Die vierte Spalte mit der Endung u beschreibt den Dateideskriptor, also die interne Nummer, über die der Prozess auf den Socket zugreift. Jede Verbindung oder jeder Listener erhält einen eigenen Deskriptor. In der fünften Spalte steht das verwendete Protokoll, hier überall IPv4. Die sechste und siebte Spalte (11493 0t0) enthalten interne Kernelreferenzen und Flags, die für die Analyse meist unerheblich sind. Danach folgt die Protokollart, hier TCP, und die genaue Verbindung.
Die erste Zeile
mongod 1168 mongodb 9u IPv4 11493 0t0 TCP *:27017 (LISTEN)
zeigt, dass der MongoDB-Server auf allen IPv4-Adressen (*) auf Port 27017 lauscht. Das ist der Standardport für MongoDB-Verbindungen. Alle folgenden Zeilen beschreiben aktive ESTABLISHED-Verbindungen zu diesem Port, beispielsweise:
mongod 1168 mongodb 36u IPv4 12955 0t0 TCP localhost:27017->localhost:51670 (ESTABLISHED)
Das bedeutet, dass sich ein lokaler Client-Prozess über Port 51670 mit dem MongoDB-Server auf Port 27017 verbunden hat. Die Verbindung läuft ausschließlich über localhost, also intern auf demselben System.

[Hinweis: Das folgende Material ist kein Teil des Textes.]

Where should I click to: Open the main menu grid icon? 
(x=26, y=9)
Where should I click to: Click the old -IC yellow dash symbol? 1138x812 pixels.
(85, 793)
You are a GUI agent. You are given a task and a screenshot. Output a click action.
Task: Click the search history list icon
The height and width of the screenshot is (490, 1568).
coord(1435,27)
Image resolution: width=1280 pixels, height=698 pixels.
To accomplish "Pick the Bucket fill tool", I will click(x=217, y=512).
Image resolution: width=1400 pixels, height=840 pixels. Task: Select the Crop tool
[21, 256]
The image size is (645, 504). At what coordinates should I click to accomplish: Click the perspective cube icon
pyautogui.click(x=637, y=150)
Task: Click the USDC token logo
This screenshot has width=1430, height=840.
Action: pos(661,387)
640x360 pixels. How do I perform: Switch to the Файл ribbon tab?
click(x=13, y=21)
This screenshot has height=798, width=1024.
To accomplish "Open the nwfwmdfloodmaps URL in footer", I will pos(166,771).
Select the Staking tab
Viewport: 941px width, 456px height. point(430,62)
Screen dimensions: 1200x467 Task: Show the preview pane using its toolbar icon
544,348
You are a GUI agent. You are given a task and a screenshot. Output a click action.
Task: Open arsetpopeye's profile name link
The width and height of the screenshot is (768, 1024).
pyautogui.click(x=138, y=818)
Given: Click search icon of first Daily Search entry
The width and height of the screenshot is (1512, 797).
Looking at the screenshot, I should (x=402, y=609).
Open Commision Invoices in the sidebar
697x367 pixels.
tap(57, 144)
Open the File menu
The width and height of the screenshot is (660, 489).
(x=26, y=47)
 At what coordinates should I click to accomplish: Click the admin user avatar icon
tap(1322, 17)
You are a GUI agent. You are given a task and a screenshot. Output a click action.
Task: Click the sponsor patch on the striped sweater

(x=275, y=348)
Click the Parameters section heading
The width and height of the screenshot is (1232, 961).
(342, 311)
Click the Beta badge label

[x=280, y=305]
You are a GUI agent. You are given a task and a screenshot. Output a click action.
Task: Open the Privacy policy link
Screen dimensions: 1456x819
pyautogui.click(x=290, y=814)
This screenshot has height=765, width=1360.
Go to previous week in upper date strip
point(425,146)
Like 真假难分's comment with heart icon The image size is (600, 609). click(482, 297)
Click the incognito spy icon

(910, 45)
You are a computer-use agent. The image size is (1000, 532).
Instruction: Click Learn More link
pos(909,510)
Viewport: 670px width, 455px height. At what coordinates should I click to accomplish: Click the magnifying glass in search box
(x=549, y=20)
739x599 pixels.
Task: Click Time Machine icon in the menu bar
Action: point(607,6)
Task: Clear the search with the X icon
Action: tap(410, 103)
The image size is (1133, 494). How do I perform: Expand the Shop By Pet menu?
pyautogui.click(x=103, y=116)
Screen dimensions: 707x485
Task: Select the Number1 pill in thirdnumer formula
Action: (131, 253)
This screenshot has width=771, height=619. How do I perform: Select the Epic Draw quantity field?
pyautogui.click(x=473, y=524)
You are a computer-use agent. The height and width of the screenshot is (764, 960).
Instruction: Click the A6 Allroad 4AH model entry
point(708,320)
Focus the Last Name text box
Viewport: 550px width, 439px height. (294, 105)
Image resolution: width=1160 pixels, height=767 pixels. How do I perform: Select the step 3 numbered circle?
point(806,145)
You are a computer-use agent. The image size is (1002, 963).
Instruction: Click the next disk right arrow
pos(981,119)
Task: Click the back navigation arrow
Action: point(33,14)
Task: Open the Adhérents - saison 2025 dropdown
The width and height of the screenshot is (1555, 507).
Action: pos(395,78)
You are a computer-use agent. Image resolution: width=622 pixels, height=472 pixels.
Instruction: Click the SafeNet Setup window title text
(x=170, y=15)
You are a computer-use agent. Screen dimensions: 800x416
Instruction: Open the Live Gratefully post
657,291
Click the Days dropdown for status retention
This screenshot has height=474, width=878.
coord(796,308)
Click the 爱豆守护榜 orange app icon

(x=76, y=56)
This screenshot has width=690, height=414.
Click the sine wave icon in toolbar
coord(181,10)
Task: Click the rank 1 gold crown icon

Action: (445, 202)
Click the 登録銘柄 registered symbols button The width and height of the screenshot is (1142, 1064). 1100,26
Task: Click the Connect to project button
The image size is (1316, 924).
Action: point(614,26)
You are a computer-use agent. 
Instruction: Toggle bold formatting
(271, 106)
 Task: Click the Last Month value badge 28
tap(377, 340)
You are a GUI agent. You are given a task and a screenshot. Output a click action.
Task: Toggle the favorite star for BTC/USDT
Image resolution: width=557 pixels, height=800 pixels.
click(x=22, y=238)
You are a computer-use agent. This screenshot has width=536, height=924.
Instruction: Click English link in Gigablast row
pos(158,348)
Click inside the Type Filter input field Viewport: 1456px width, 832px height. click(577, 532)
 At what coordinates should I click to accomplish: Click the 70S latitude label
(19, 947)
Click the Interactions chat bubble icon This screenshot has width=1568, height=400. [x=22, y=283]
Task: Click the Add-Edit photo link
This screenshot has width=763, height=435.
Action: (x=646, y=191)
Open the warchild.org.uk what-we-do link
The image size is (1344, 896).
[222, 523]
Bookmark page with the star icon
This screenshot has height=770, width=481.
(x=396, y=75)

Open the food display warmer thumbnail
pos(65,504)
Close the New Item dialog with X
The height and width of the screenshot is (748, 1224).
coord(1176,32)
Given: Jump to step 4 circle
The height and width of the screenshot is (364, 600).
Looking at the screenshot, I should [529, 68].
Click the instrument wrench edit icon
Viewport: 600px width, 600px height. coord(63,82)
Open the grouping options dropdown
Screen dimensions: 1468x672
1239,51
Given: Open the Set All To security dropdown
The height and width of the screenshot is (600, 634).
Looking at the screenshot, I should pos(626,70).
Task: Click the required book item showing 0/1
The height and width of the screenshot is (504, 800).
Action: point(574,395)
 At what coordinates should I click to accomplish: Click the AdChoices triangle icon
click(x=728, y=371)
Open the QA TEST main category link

Jede Zeile mit (ESTABLISHED) steht für eine aktive Session zwischen dem MongoDB-Dienst und einem internen Client. Das können Anwendungen, Verwaltungswerkzeuge oder Monitoring-Agenten sein, die über die lokale Loopback-Adresse auf die Datenbank zugreifen. Die Vielzahl an gleichzeitigen Verbindungen (Ports 51670 bis 49938) weist darauf hin, dass mehrere Prozesse oder Threads parallel mit der Datenbank interagieren. In produktiven Systemen ist das normal, da jede Anfrage einen eigenen Socket nutzt.
Der Befehl
sudo lsof -i -nP
deaktiviert die Namensauflösung. Das ist wichtig, wenn DNS selbst untersucht wird, um Rückabfragen zu vermeiden, die das Ergebnis verfälschen könnten. Sollen nur lauschende Verbindungen angezeigt werden, genügt
sudo lsof -i -sTCP:LISTEN
Damit lassen sich alle Prozesse auflisten, die Ports geöffnet halten. Administratoren erkennen so, ob unerwartete Programme Verbindungen akzeptieren, zum Beispiel wenn ein Webserver oder ein veralteter Dienst unbeabsichtigt aktiv ist. Zur Analyse bestimmter Protokolle kann man filtern:
sudo lsof -i udp
zeigt alle UDP-Sockets, zum Beispiel den DNS-Dienst auf Port 53. Wer gezielt nach diesem Port sucht, nutzt
sudo lsof -i :53
Auch die Zuordnung zu bestimmten Benutzern ist möglich:
sudo lsof -u root
listet alle offenen Dateien und Sockets von Prozessen, die mit Root-Rechten laufen. Damit lässt sich schnell kontrollieren, ob privilegierte Prozesse ungewollte Netzwerkverbindungen halten. Für eine kombinierte Ansicht lokaler und verbundener Sockets empfiehlt sich
sudo lsof -i -U
Dies zeigt nicht nur TCP- und UDP-Verbindungen, sondern auch lokale Unix Domain Sockets, zum Beispiel die Kommunikation zwischen Systemdiensten wie D-Bus, CUPS oder systemd.
lsof und ss im Vergleich
lsof und ss erfüllen ähnliche Aufgaben, unterscheiden sich aber in ihrer Perspektive. ss ist Teil des Pakets iproute2 und arbeitet kernelbasiert. Es analysiert Netzwerkzustände sehr effizient, zeigt Verbindungszustände, Queues und Performanceparameter in Echtzeit. Der Befehl
ss -tulpn
listet alle TCP- und UDP-Verbindungen samt Prozess-IDs und ersetzt viele klassische netstat-Funktionen.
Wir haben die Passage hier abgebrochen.